▶ [What the task requires]
Filter these entries so that only lines with the word "prompt" remain.

***** Excerpted data *****

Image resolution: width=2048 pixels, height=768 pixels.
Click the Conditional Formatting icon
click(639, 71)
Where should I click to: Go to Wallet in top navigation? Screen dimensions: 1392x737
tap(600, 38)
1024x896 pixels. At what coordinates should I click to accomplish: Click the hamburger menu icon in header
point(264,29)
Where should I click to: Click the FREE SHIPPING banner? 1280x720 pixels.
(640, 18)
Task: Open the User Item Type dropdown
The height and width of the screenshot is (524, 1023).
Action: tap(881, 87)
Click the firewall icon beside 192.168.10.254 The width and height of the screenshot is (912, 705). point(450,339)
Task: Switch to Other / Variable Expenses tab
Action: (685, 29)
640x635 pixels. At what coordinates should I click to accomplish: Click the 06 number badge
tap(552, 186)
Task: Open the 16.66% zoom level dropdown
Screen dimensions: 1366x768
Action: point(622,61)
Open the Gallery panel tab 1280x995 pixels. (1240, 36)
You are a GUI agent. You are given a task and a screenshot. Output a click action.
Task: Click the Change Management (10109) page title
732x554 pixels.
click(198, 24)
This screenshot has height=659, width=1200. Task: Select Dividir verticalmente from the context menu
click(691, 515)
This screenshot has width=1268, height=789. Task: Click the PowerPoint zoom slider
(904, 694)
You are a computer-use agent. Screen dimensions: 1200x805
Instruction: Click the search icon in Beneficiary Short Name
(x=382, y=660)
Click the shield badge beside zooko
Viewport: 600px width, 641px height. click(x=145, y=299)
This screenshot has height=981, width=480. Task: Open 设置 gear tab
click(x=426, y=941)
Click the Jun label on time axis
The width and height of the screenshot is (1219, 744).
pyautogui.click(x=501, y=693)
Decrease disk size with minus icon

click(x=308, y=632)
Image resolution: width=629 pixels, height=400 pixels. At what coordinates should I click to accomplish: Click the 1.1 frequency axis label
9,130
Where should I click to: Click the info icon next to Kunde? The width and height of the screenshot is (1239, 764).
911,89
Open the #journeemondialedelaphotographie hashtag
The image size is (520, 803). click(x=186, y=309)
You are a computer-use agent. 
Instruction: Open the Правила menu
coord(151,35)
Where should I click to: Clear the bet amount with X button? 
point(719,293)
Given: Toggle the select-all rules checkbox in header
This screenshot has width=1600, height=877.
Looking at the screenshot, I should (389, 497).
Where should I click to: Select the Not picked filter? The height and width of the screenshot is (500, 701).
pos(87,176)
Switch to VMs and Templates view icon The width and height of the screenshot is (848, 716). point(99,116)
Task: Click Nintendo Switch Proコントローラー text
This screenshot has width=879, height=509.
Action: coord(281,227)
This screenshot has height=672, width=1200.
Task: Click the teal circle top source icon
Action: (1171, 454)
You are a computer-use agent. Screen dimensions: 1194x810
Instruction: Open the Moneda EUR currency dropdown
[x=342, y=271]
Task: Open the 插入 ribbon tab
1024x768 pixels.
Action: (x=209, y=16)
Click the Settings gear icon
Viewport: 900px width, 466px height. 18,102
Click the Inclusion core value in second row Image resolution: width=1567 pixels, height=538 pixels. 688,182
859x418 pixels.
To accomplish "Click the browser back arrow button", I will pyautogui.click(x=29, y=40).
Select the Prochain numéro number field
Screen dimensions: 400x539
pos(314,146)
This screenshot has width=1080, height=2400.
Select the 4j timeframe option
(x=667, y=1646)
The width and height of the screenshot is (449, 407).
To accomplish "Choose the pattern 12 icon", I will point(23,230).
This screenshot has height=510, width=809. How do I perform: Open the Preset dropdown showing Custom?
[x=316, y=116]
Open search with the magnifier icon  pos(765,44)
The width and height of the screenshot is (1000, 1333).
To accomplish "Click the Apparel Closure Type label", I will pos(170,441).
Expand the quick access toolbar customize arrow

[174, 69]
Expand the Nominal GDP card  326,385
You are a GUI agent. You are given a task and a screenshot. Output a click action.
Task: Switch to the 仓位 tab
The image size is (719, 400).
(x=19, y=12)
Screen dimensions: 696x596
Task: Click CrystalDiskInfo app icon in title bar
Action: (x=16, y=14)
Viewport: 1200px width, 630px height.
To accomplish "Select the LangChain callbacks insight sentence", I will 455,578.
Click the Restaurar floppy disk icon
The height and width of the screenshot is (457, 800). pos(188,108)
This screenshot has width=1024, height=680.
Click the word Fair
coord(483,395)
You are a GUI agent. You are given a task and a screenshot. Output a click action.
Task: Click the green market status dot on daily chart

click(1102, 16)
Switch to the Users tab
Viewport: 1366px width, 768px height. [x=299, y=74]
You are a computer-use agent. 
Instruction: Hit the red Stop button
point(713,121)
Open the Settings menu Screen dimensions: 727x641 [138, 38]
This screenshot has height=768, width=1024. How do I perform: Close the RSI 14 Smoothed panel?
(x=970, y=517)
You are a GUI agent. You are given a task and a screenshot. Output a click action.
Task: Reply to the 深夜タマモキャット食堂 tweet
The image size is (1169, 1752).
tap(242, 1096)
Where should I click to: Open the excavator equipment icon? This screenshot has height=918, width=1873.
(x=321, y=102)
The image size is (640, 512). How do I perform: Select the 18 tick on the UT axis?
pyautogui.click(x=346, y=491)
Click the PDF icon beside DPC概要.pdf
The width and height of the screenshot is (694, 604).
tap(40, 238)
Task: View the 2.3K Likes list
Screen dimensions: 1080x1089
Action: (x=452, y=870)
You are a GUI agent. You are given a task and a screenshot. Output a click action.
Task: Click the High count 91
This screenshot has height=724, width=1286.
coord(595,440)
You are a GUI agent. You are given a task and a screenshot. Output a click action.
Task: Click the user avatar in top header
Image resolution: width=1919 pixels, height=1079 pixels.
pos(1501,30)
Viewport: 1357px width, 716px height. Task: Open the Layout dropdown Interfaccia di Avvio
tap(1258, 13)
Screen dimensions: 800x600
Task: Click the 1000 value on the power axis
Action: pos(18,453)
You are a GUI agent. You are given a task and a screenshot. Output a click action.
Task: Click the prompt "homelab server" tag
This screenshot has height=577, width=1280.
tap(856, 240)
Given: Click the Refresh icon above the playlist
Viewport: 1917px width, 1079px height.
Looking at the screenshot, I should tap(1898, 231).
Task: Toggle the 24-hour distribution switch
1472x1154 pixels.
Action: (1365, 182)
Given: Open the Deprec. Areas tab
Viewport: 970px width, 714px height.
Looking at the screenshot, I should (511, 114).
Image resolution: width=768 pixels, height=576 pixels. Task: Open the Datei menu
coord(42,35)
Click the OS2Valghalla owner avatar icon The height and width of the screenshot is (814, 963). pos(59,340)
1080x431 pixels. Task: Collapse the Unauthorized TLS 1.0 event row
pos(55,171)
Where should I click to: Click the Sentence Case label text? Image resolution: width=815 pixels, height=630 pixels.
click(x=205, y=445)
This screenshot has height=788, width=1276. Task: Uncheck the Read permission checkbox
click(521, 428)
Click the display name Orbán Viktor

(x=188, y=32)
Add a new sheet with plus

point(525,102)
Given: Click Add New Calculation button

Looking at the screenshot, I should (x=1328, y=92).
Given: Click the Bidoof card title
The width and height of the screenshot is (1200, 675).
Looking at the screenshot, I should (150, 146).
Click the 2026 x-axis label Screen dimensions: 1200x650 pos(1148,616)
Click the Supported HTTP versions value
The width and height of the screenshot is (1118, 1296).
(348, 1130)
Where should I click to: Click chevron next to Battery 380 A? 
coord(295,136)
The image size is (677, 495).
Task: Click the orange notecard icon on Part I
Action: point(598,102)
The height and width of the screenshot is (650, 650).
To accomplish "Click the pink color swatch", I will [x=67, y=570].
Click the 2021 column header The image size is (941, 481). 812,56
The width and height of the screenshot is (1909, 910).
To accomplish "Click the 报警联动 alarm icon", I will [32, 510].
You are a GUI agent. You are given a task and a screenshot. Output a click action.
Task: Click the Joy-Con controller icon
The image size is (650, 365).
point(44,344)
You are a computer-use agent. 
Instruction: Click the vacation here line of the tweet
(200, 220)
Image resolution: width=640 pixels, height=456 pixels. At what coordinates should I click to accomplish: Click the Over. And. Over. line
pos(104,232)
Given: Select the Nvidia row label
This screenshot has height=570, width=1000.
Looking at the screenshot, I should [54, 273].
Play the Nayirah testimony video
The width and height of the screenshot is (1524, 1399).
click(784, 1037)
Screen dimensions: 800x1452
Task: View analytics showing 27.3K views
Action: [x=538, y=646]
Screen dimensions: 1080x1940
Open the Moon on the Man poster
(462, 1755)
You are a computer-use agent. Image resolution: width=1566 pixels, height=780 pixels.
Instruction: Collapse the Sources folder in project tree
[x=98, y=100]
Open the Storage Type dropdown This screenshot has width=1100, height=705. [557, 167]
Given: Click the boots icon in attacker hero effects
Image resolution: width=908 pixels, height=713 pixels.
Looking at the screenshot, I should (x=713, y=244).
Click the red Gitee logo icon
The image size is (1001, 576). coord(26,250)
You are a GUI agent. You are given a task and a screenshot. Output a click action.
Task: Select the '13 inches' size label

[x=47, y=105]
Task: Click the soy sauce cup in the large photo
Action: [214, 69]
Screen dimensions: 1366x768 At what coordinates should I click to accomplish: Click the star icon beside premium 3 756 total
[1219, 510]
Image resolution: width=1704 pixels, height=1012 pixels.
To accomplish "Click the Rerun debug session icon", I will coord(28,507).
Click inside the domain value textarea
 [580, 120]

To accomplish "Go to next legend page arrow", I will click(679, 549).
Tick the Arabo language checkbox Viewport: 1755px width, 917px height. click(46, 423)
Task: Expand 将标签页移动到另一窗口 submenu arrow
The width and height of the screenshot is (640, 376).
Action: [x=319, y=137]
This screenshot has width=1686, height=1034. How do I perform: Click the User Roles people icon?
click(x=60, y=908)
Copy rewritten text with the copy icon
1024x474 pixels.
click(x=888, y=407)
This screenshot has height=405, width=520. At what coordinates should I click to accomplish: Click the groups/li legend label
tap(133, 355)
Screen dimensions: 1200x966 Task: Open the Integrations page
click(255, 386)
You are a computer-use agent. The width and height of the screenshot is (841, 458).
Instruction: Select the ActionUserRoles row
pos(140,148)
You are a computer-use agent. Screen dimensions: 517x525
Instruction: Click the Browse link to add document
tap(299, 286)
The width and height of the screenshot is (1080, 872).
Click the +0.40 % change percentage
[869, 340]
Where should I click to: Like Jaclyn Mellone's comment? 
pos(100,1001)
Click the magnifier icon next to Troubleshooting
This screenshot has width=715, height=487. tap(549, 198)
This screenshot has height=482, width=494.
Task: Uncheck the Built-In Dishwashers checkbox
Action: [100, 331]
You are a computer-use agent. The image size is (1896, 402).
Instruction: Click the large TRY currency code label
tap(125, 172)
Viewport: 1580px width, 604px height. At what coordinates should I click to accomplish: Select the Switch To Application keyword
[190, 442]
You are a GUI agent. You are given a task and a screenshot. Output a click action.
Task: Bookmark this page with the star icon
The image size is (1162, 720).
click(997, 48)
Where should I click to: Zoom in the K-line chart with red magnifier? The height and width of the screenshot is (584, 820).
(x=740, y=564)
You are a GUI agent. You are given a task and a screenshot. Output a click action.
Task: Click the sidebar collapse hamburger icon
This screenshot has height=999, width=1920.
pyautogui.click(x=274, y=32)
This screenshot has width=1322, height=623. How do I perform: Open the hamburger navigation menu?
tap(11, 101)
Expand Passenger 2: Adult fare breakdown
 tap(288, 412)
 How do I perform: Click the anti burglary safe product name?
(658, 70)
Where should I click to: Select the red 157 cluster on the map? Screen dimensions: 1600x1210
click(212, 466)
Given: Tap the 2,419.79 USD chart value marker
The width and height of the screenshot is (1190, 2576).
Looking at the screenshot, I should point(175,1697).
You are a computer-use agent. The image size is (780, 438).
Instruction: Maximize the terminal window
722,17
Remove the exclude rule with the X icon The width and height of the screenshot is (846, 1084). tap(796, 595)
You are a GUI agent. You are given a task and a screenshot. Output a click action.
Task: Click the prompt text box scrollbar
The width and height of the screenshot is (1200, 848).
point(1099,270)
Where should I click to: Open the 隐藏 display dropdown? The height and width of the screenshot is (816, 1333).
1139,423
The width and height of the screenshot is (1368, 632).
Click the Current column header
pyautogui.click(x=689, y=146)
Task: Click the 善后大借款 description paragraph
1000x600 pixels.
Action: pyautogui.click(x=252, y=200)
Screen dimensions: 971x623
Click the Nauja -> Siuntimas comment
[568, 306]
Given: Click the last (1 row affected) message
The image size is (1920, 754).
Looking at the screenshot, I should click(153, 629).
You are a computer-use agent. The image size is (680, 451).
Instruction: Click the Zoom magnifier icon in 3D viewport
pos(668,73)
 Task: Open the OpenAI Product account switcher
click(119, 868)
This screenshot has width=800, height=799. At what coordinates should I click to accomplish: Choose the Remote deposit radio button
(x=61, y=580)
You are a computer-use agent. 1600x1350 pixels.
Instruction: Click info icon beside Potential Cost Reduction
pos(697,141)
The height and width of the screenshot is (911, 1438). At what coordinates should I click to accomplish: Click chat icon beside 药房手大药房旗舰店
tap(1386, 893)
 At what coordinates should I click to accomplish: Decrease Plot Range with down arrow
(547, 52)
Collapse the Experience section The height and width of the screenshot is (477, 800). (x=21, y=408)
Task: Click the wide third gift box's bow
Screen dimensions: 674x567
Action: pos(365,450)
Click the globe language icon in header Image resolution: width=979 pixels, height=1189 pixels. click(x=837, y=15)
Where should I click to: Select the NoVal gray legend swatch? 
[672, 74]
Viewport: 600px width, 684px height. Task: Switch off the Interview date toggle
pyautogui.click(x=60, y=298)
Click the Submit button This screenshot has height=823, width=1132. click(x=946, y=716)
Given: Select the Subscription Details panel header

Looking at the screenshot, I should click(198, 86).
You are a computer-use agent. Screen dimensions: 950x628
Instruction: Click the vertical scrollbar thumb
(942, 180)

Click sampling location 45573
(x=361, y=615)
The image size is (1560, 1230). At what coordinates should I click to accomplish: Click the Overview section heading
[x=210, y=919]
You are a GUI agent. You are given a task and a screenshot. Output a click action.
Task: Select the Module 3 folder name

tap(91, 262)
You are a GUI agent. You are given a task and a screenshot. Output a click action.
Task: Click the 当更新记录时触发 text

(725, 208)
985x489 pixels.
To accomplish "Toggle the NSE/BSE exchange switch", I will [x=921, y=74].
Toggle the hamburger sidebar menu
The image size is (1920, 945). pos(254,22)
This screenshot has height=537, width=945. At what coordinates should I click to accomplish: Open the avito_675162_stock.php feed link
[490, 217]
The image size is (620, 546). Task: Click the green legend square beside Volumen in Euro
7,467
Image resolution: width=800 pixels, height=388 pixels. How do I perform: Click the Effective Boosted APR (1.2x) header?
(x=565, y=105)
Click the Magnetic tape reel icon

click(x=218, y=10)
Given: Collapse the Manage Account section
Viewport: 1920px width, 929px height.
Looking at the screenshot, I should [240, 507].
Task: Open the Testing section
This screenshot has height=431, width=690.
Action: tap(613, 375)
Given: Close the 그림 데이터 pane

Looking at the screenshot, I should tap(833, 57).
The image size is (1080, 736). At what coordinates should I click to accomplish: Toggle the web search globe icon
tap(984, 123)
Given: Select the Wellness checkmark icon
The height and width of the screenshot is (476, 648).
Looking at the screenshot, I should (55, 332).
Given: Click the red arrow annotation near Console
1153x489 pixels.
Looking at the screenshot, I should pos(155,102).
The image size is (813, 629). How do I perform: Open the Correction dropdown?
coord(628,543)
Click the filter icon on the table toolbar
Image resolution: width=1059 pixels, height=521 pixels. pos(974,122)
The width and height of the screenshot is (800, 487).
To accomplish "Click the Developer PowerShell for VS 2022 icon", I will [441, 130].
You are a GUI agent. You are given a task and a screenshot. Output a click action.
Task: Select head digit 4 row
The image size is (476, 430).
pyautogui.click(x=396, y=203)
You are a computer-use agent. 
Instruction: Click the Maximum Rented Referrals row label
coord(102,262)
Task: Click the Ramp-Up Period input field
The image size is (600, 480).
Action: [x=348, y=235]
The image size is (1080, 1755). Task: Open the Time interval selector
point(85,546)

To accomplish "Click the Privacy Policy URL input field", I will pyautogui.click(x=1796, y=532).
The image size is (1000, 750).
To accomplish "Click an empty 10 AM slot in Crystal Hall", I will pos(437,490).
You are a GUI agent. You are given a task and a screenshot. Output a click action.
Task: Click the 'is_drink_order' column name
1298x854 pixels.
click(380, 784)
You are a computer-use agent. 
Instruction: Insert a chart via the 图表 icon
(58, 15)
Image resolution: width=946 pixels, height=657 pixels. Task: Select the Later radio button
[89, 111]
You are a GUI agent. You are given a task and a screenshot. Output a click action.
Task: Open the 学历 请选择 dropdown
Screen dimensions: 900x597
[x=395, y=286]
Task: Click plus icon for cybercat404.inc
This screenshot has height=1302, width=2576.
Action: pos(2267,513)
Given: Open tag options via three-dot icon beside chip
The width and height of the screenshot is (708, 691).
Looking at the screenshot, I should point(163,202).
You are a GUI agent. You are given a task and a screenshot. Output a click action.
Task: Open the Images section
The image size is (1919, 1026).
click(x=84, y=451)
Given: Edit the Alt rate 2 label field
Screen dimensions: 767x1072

*****

▶ [Result of this exercise]
Task: Click the prompt "homelab server" tag
Task: Click the prompt text box scrollbar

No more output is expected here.